Describe and explain specified examples of the technological applications of science.

Describe and evaluate, with the help of data, methods that can be used to tackle problems caused by human impacts on the environment.

Give examples to show that there are hazards associated with science-based technologies which have to be considered alongside the benefits.

Suggest reasons why the perception of risk is often very different from the measured risk (eg voluntary vs imposed risks, familiar vs unfamiliar risks, visible vs invisible hazards).

Explain that the process of peer review helps to detect false claims and to establish a consensus about which claims should be regarded as valid.

Explain that reports of scientific developments in the popular media are not subject to peer review and may be oversimplified, inaccurate or biased.

Describe a practical procedure for a specified purpose.

Explain why a given practical procedure is well designed for its specified purpose.

Explain the need to manipulate and control variables.

Identify in a given context:

• the independent variable as the one that is changed or selected by the investigator
• the dependent variable that is measured for each change in the independent variable
• control variables and be able to explain why they are kept the same.

Apply understanding of apparatus and techniques to suggest a procedure for a specified purpose.

Describe/suggest/select the technique, instrument, apparatus or material that should be used for a particular purpose, and explain why.

Identify the main hazards in specified practical contexts.

Suggest methods of reducing the risk of harm in practical contexts.

Assess whether sufficient, precise measurements have been taken in an experiment.

Evaluate methods with a view to determining whether or not they are valid.

Construct and interpret frequency tables and diagrams, bar charts and histograms.

Plot two variables from experimental or other data.

For example:

• use an appropriate number of significant figures
• find the arithmetic mean and range of a set of data
• construct and interpret frequency tables and diagrams, bar charts and histograms
• make order of magnitude calculations
• change the subject of an equation
• substitute numerical values into algebraic equations using appropriate units for physical quantities
• determine the slope and intercept of a linear graph
• draw and use the slope of a tangent to a curve as a measure of rate of change
• understand the physical significance of area between a curve and the x-axis and measure it by counting squares as appropriate.

Apply the idea that whenever a measurement is made, there is always some uncertainty about the result obtained.

Use the range of a set of measurements about the mean as a measure of uncertainty.

Use data to make predictions.

Recognise or describe patterns and trends in data presented in a variety of tabular, graphical and other forms.

Draw conclusions from given observations.

Comment on the extent to which data is consistent with a given hypothesis.

Identify which of two or more hypotheses provides a better explanation of data in a given context.

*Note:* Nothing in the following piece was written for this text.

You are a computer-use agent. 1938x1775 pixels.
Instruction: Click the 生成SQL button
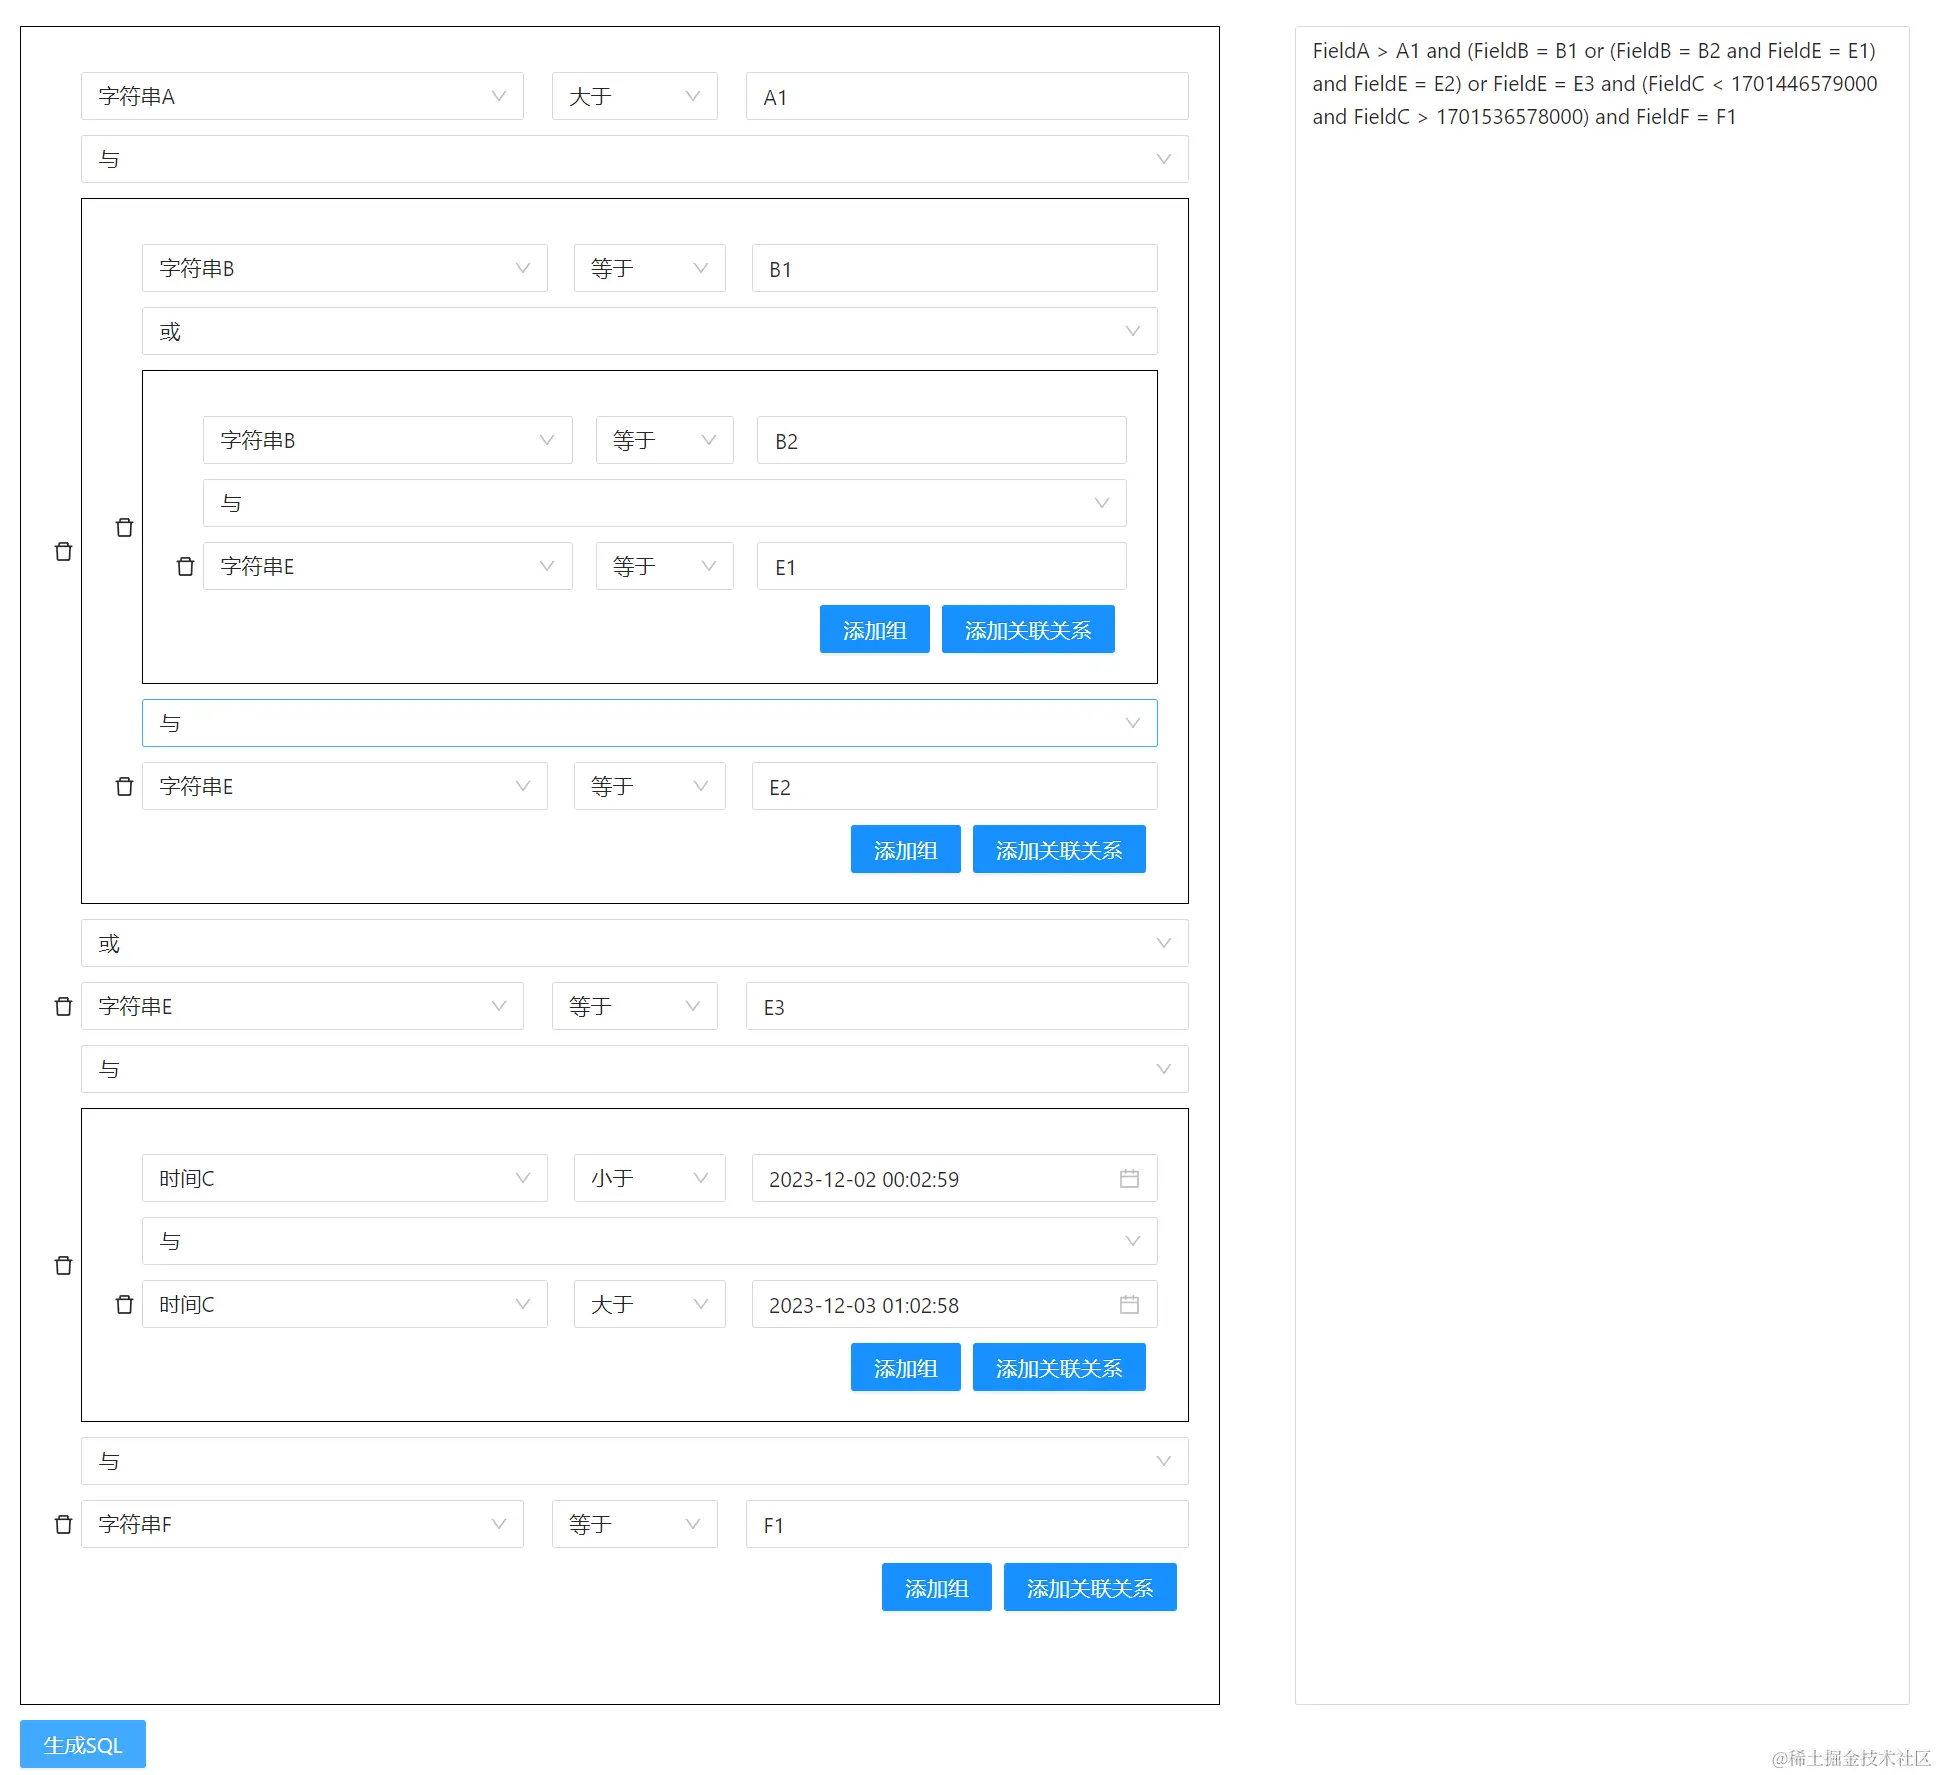click(x=83, y=1745)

Apply the following ideas to evaluate data to suggest improvements to procedures and techniques.

• An accurate measurement is one that is close to the true value.
• Measurements are precise if they cluster closely.
• Measurements are repeatable when repetition, under the same conditions by the same investigator, gives similar results.
• Measurements are reproducible if similar results are obtained by different investigators with different equipment.
• Measurements are affected by random error due to results varying in unpredictable ways; these errors can be reduced by making more measurements and reporting a mean value.
• Systematic error is due to measurement results differing from the true value by a consistent amount each time.
• Any anomalous values should be examined to try to identify the cause and, if a product of a poor measurement, ignored.

WS 3.8 Communicating the scientific rationale for investigations, methods used, findings and reasoned conclusions through paper-based and electronic reports and presentations using verbal, diagrammatic, graphical, numerical and symbolic forms.

Present coherent and logically structured responses, using the ideas in 2 Experimental skills and strategies and 3 Analysis and evaluation, applied to the required practicals, and other practical investigations given appropriate information.

WS 4.1 Use scientific vocabulary, terminology and definitions.

WS 4.2 Recognise the importance of scientific quantities and understand how they are determined.

WS 4.3 Use SI units (eg kg, g, mg; km, m, mm; kJ, J) and IUPAC chemical nomenclature unless inappropriate.

WS 4.4 Use prefixes and powers of ten for orders of magnitude (eg tera, giga, mega, kilo, centi, milli, micro and nano).

WS 4.5 Interconvert units.

WS 4.6 Use an appropriate number of significant figures in calculation.

The knowledge and skills in this section apply across the specification, including the required practicals.